The Hatch-Waxman Act encourages generic drug companies to submit an abbreviated new drug application (“ANDA”) for a generic version of a drug approved by the U.S. Food and Drug Administration (“FDA”). Nevertheless, a mechanism exists for a brand-name drug company to adjudicate a patent infringement dispute before the FDA approves an ANDA. The mechanism includes the regulatory scheme of patent information submission implemented by the FDA. 21 U.S.C. § 355(b)(1) requires that patent information be correct. False patent information destroys the objectives of the Hatch-Waxman Act. In re Actos End-Payor Antitrust Litigation, 848 F.3d 89 (2d Cir. 2017), may demonstrate a new form of false patent information, because the defendant there mislabeled the disputed patents as drug product patents rather than method-of-use patents.
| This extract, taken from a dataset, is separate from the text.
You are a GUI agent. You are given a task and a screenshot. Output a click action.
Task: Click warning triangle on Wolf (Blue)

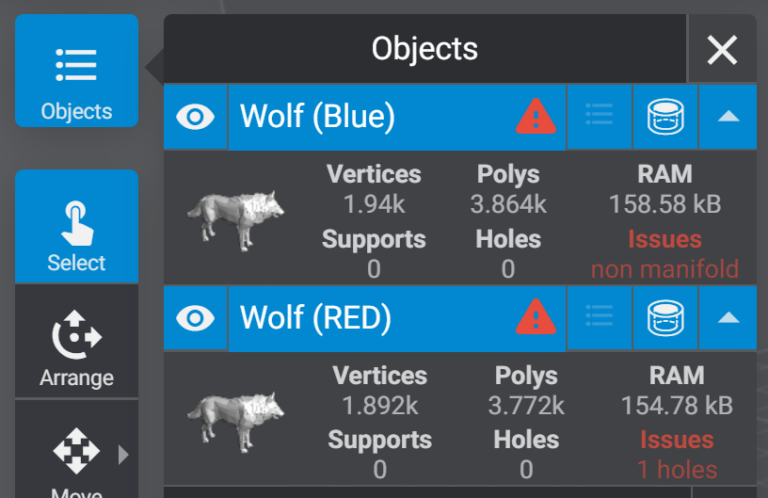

The mislabeling caused one generic drug company not to use a Section viii statement to speed up approval of its ANDA. As a result of the mislabeling, the marketing of generic drugs was delayed, and patients were forced to pay monopoly prices for their drugs. This Article argues that such mislabeling violates Section 2 of the Sherman Act, which criminalizes monopolization achieved through anticompetitive conduct.